Section 2. President: The membership shall elect one of its members to be President. The President shall preside at all meetings, have supervision over the Association, have the authority to appoint committees and committee chairpersons as deemed necessary to perform the business of the Association.

Section 3. Vice President: The membership shall elect one of its members to be Vice President. The Vice President shall perform all the duties of the President when the President is unavailable to perform those duties. They will be responsible for conference (meeting) arrangements, including conference call arrangements. The Vice President shall also perform other duties as the President may deem necessary.

Section 4. Secretary: The membership shall elect one of its members to be Secretary. They shall maintain accurate and complete minutes of all meetings, as well as an accurate list of members and the members contact information. They shall be responsible for handling correspondence to the members including notification of meetings and minutes of meetings.
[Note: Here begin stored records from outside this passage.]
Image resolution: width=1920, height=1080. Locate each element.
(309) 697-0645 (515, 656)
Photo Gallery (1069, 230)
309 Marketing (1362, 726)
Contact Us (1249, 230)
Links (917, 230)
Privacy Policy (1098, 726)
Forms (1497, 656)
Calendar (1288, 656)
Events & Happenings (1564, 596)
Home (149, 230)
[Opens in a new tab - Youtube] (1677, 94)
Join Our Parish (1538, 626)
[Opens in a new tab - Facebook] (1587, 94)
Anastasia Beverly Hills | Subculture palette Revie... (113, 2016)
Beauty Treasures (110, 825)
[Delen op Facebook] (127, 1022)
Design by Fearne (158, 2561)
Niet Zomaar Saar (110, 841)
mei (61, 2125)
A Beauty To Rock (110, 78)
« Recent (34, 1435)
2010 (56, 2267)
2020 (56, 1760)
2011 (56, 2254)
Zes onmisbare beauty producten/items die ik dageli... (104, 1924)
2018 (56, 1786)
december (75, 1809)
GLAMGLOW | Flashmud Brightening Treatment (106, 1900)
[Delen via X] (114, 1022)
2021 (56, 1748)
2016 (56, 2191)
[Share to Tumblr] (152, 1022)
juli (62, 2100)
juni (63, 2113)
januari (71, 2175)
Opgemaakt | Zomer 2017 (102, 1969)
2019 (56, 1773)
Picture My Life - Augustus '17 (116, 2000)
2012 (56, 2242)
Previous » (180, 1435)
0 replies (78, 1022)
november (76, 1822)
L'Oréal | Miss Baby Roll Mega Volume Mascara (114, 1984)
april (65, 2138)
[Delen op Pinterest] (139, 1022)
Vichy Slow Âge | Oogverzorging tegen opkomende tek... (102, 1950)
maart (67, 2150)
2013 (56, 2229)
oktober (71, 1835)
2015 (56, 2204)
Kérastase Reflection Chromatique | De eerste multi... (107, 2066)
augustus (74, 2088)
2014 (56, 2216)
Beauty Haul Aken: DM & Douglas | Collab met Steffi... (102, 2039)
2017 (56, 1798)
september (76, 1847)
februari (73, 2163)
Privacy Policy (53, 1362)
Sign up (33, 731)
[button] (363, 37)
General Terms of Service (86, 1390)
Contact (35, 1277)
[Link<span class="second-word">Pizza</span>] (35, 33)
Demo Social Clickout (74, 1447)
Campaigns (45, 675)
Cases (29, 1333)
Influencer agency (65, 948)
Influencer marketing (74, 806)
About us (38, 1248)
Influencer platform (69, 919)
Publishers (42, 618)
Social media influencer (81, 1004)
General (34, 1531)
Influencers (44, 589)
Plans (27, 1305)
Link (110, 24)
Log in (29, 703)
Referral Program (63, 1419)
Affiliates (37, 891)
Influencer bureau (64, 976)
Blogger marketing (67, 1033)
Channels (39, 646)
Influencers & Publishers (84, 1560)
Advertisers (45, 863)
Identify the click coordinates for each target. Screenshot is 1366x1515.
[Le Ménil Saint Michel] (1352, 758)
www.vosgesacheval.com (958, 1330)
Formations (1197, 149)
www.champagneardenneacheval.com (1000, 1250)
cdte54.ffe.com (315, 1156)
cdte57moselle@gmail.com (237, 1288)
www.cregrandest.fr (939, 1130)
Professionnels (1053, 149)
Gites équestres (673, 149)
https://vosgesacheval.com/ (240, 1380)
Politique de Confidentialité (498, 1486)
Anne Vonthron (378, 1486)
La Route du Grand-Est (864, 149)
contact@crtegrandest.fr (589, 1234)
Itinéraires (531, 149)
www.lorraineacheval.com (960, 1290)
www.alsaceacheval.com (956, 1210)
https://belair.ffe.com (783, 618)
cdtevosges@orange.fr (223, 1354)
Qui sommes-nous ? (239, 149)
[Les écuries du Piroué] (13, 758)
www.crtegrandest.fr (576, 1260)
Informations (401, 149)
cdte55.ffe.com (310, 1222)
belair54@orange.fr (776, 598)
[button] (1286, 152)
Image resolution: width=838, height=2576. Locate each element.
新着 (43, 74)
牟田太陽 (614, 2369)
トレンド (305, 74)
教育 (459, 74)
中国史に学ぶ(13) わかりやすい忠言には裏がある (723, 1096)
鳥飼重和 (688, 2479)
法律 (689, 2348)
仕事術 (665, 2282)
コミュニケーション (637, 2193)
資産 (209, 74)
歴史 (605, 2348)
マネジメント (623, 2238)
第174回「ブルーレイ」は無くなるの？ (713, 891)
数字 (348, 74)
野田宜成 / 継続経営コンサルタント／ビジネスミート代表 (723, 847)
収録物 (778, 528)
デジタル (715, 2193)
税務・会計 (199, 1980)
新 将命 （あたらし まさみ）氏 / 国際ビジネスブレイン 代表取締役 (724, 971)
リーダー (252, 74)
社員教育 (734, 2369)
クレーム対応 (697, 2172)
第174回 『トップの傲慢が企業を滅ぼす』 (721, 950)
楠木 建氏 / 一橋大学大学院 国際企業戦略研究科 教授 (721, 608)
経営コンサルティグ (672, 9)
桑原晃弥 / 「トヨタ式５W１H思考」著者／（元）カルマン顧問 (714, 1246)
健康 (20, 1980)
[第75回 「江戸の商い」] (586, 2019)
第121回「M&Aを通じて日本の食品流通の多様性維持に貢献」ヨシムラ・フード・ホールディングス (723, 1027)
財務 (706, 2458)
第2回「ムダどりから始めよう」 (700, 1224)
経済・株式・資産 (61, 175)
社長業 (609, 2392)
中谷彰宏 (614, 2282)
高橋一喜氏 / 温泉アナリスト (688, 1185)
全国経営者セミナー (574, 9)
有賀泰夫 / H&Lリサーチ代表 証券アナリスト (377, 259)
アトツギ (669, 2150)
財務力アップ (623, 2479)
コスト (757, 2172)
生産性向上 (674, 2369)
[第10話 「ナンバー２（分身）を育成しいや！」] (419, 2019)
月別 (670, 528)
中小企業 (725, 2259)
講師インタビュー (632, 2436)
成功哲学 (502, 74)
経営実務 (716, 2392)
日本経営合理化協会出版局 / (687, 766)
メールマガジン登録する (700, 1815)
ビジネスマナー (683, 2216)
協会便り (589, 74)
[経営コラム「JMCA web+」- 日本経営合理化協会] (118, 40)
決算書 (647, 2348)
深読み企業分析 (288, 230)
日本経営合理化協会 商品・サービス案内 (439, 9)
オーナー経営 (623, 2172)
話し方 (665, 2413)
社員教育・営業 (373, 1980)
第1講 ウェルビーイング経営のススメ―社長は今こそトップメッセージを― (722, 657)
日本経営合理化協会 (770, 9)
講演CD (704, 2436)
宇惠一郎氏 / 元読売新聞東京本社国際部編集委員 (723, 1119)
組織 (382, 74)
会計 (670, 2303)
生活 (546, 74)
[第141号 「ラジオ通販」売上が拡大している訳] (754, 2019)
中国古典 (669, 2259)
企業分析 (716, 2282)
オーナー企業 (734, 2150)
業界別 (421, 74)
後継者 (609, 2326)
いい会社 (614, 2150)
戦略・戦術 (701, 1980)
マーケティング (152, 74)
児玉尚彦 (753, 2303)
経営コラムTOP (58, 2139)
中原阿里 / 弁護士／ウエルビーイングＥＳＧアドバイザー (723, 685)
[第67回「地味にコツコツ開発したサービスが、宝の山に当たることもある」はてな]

Section 5. Treasurer: The membership elect one of its members to be Treasurer. The Treasurer shall collect all moneys payable to the Association and pay the expenses incurred by the Association. The Treasurer shall keep all moneys in an FDIC insured institution and one so designated by the Executive Committee. The account shall be titled in the name of the Association and shall list at least one Executive Committee member in addition to the Treasurer who will have the authority to sign checks. The Treasurer shall make available to each member an itemized report showing uses and sources of all funds.

Section 6. All Officers will be elected in accordance with Article VIII Election of Officers and Directors.


Article VIII – Election of Officers
Section 1. At a designated ‘election’ meeting, nominations will be accepted from the floor for the four officer positions including President, Vice-President, Secretary, and Treasurer for the officers whose terms are expiring.

Section 2. To be eligible for nomination to an officer position, the candidate must be employed by a financial institution that’s a member in good standing of the Southwest Regional Silverlake Users Group.


Section 3. All elections shall be held annually at the designated ‘election’ meeting. Participation will be extended to Southwest User Group members in good standing in attendance at the ‘election’ meeting. Newly elected Officers will take office at the end of the designated ‘election’ meeting. Term of office shall be two years.


Section 4. Term of Service – The term of office shall be two years. President and Treasurer terms ending on even years. Vice-President and Secretary terms ending on odd years.

Section 5. Any Officer desiring to withdraw from office must give written notice to the President. Vacancies will be filled by an election at the next association meeting, with the newly elected person holding office for the remaining term of the officer withdrawing from office.


Article IX – Executive Committee
The Executive Committee shall consist of duly elected Officers of the Association. The Executive Committee will be responsible for the overall operation of the Association and to take care of any other business which should come before them. The President of the Association shall be the chairperson of the Executive Committee.


Article X – Pandemics and National Emergencies
In the case of a pandemic or national emergency, the Executive Committee has the authority to make necessary decisions in regards to the Association that are appropriate for the conditions including but not limited to waiving the Meeting requirements outlined in Article VI above. Any decisions made during these times will be communicated to the members within a reasonable amount of time.


Article XI – Dissolution
If the Association should dissolve, its assets shall be first applied to all liabilities. The remaining assets will be equally divided among all members in good standing at the time of dissolution.

Article XII – Amendments
These bylaws may be amended at any regularly scheduled meeting by a majority vote of members in good standing present at the meeting.